Note: You won’t be able to get it to look exactly like Windows 98, unless if you go in and edit system files. Although you can change system icons, there will be icons that you will be unable to change, simply because there’s no Windows 98-equivalent, E.G the games, user folder, and some other icons, including control panel icons.
Alright, let’s begin!
First what you want to do is to change the theme. You don’t need any third-party theme; the required theme is already built into Windows. Simply select the classic theme, and then change the background color to green, and the windows borders and 3D elements to solid gray, and the title bar and selection to solid dark blue. To make sure that you get it right, you can compare Windows 98 screenshot with your desktop’s appearance.
If you only care about the general appearance, then that’s the end of the tutorial. However, you can also change the sounds.
Note: You need to have access to a working Windows 98/98SE desktop with USB support to be able to get the system sounds!

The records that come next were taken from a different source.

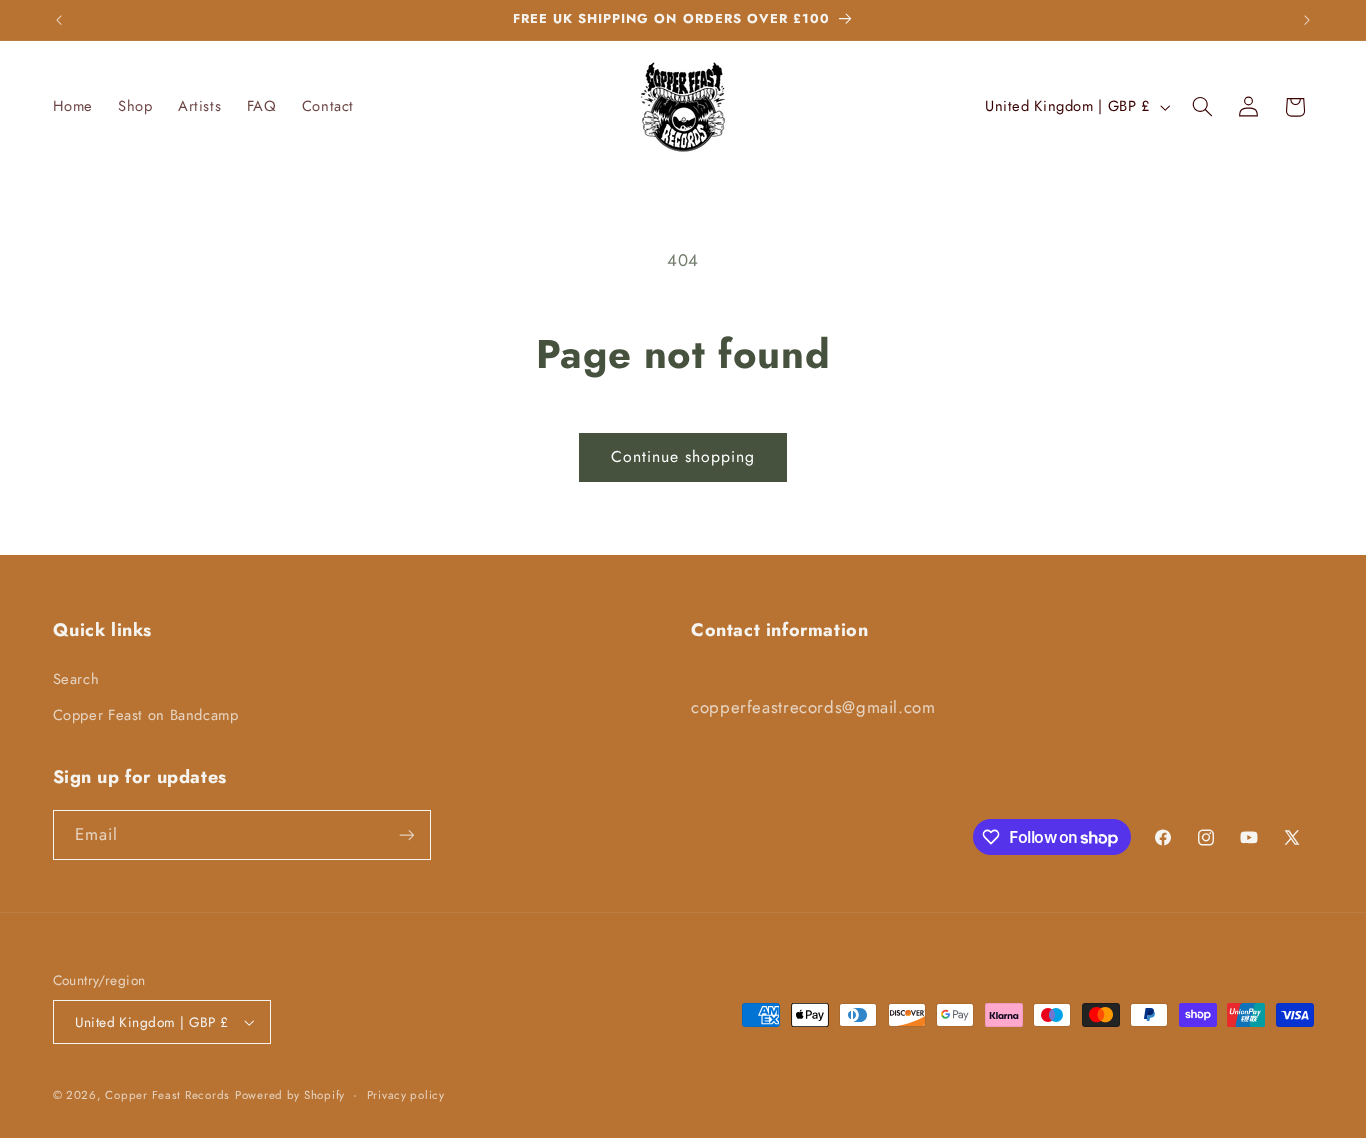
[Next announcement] (1307, 20)
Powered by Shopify (290, 1095)
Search (76, 679)
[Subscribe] (406, 834)
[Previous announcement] (59, 20)
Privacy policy (406, 1095)
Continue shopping (683, 456)
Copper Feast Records (167, 1095)
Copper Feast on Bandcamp (146, 715)
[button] (1202, 107)
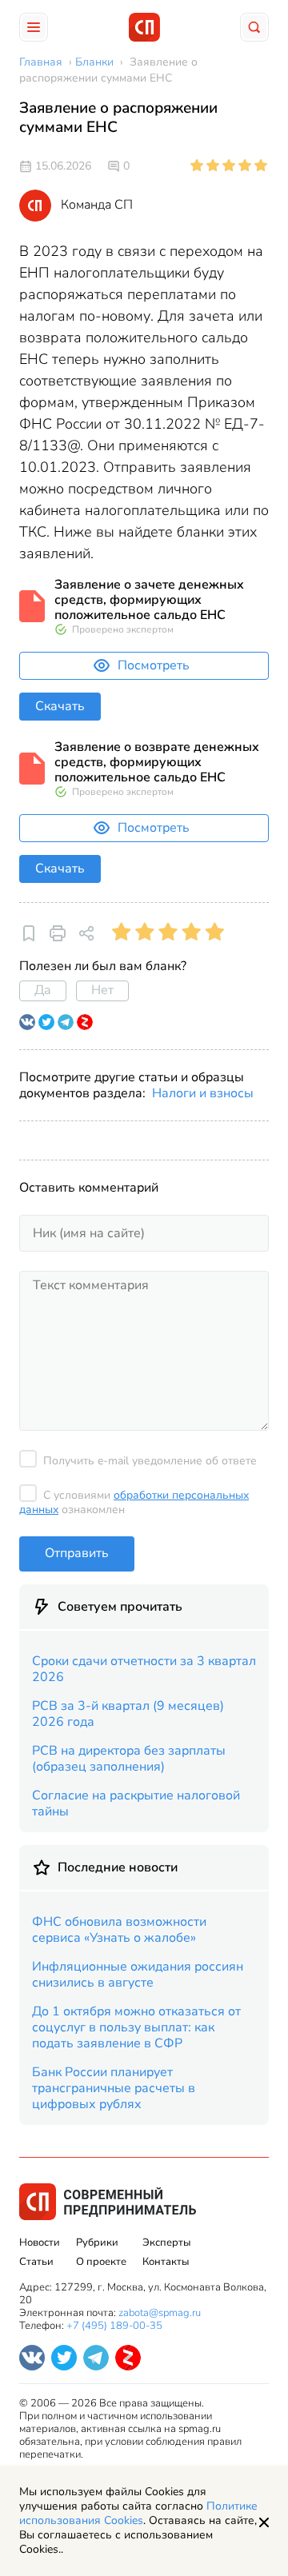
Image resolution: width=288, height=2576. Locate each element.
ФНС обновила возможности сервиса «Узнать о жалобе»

Alternatively, if you don’t have that kind of old PC around anymore, you can use a virtual machine, however you need a virtual machine software, like VMware Workstation/Player, VirtualBox and Microsoft Virtual PC (Windows Virtual PC 2009/HyperV in Windows 8 may work, but I haven’t test on any of those software). In addition, you need to download a Windows 98 CD image or use the old CD if you still have it. Otherwise, if you can’t be bothered to use up 100+MB of your disk space just to get your Windows 7 to look like 98 but you still want the system sounds, you could try finding them on the internet.
First, you need to copy the system sounds from your Windows 98 PC to your USB. Make sure that USB is working on your PC. Plug in your USB (I think the USB needs to be FAT32 as well, since Windows 98 doesn’t support NTFS). Go to C:\Windows\Media to find the system sounds. Copy the entire folder to your USB drive.
If you’re doing this on a virtual machine, the best thing to do is to mount the Windows 98 virtual hard disk as a drive. Once again, the sounds are located at x:\Windows\Media (replace x with the letter of the mounted drive). In any cases, I highly recommend that you first create a new folder in C:\Windows\Media of your Windows 7 PC, naming it “Windows 98” and place the Windows 98 sounds you just obtained in that folder.
Then, go into personalization, and click on sounds.
Now you’re free to change whatever you like. Note, the cord sound replaces most of the modern Windows sounds (ding, exclamation, etc). Use “start.wav” for the start navigation sound.
Also, you won’t be able to change the Windows 7 startup sound right from the interface. There’s a utility for it, but it can only be change system-wide, not on a per-theme bases.
That’s pretty much it for this tutorial. As stated if you’re an advanced user, you may want to go deeper and change system icons and modify system files, and even the login/boot screens.